Don't be put off by the isolated reports of problems in Spain. I have been going there since 1986, once stopped in a hire car for not actually coming to a complete stop at a Stop sign. Done thousands of miles there since and not had a problem. It's a lovely country with many places to visit and enjoy. If you get away from the coast you will experience widely varying countryside, scenery, Roman sites, mountains, lakes, whatever takes your fancy. Northern Spain a little like Switzerland in places, wide plains in the middle and obviously Mediterranean type towns on the coast.

You can easily drive from Zaragoza to Calpe in one day on the fairly new free motorway from Zaragoza to Sagunto then motorway to within a few miles of Calpe.

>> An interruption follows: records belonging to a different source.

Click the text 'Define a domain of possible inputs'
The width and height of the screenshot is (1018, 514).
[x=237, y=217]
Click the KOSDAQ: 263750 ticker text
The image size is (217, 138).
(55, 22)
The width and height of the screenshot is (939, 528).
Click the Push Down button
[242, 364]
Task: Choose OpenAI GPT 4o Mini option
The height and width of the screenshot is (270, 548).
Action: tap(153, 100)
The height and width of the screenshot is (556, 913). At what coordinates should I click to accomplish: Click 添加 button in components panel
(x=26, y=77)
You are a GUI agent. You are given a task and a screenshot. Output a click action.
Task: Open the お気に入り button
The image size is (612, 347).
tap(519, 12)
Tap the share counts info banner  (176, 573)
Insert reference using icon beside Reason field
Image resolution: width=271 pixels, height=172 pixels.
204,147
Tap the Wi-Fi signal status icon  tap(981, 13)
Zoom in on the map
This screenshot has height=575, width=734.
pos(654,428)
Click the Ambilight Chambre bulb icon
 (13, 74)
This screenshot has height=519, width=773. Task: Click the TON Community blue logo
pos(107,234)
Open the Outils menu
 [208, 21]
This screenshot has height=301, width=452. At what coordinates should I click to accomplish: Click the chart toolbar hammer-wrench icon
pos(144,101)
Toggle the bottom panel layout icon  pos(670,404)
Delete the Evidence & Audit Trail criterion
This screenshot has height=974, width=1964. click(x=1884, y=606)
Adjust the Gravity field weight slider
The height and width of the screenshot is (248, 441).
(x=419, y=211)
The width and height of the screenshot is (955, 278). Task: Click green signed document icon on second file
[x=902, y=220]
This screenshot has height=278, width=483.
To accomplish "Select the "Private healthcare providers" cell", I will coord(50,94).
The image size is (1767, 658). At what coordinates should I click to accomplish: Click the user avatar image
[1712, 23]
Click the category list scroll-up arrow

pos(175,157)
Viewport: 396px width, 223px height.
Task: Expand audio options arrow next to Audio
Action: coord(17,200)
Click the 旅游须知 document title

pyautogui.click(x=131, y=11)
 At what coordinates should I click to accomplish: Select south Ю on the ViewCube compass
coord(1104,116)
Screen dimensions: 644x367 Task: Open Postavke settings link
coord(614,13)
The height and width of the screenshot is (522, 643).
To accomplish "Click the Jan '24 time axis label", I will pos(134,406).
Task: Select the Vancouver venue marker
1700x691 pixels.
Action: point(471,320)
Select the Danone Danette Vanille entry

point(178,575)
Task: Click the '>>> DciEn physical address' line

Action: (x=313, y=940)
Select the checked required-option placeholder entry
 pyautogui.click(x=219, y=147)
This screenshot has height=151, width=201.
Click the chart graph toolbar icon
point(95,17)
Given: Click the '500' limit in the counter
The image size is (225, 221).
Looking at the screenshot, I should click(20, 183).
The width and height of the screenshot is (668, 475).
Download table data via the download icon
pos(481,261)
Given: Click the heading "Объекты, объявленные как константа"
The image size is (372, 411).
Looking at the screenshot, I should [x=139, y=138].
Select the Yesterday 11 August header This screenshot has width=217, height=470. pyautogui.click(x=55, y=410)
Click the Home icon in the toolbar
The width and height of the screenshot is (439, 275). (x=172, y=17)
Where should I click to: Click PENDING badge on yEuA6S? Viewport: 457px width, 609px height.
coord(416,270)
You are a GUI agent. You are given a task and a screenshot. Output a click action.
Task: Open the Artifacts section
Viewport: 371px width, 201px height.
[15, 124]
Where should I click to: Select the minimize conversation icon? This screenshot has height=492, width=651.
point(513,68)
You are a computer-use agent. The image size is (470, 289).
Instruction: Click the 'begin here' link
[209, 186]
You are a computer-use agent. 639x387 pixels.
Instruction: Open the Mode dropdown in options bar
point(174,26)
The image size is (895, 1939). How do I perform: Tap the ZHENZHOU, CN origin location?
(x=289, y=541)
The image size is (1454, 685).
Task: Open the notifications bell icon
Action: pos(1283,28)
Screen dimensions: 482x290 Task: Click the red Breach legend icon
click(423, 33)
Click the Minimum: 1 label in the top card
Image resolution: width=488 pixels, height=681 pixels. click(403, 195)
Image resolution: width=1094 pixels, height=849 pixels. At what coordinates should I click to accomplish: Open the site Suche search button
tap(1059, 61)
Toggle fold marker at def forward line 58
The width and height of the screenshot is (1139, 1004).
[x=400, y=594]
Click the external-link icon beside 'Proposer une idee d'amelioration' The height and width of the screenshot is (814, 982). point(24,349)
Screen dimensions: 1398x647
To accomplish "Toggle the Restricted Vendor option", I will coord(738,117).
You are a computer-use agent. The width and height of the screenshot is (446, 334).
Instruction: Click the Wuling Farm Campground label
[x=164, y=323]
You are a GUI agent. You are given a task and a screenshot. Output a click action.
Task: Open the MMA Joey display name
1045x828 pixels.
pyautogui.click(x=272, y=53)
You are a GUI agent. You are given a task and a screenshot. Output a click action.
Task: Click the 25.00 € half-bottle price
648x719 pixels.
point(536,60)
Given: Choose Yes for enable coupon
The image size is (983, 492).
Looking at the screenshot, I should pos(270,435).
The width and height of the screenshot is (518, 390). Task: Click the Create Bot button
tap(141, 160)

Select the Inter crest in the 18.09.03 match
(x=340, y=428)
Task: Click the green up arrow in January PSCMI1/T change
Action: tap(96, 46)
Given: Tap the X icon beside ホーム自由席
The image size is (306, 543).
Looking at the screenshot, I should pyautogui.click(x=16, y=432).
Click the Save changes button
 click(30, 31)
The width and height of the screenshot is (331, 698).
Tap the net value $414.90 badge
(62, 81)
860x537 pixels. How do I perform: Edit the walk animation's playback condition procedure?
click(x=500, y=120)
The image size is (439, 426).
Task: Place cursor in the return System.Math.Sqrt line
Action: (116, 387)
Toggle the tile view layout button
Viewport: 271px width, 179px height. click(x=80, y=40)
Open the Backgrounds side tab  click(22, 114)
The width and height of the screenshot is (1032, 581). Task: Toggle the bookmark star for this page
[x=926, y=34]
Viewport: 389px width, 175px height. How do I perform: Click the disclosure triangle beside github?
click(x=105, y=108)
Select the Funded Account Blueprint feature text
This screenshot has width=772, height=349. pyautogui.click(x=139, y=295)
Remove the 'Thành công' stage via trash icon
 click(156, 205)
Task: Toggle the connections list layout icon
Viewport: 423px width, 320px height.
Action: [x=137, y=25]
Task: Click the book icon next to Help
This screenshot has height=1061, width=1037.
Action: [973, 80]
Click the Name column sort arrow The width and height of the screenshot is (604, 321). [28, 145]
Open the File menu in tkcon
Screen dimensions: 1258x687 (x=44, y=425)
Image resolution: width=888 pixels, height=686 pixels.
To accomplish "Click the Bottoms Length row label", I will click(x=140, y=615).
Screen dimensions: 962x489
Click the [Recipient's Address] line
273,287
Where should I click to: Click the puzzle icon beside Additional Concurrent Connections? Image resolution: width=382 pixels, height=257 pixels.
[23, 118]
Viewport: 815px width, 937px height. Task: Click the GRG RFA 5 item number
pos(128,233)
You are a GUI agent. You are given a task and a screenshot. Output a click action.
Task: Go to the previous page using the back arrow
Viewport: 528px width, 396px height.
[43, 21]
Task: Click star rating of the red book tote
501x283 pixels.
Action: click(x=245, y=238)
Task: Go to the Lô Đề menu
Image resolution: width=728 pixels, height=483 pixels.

Go and try it out, you won't be disappointed.


----------



## Goldwinger (May 10, 2005)

thank you all again you have settled my mind on going we have wanted to go for a some time but had to wait until this year.


----------



## McGeemobile (Jun 10, 2010)

Near Bayonne there's a free aire at St. Jean de Luz, though it sometimes gets busy.
There's a lovely aire at San Sebastian, near the University and easy walking distance from the centre but easy to drive to.
There's also a free aire at Cascante before you get to Zaragoza.


----------



## cabby (May 14, 2005)

I seem to remember reading that there is a new road built between Irun and Pamplona, I expect this will be confirmed shortly.
We normally come down past Bordeaux to Irun then turn off for Zaragoza via Pamplona.Even heard tell it is quicker than the tunnel?? heading for Altea.Next time we will use the east side again for Spain or Italy.

cabby


----------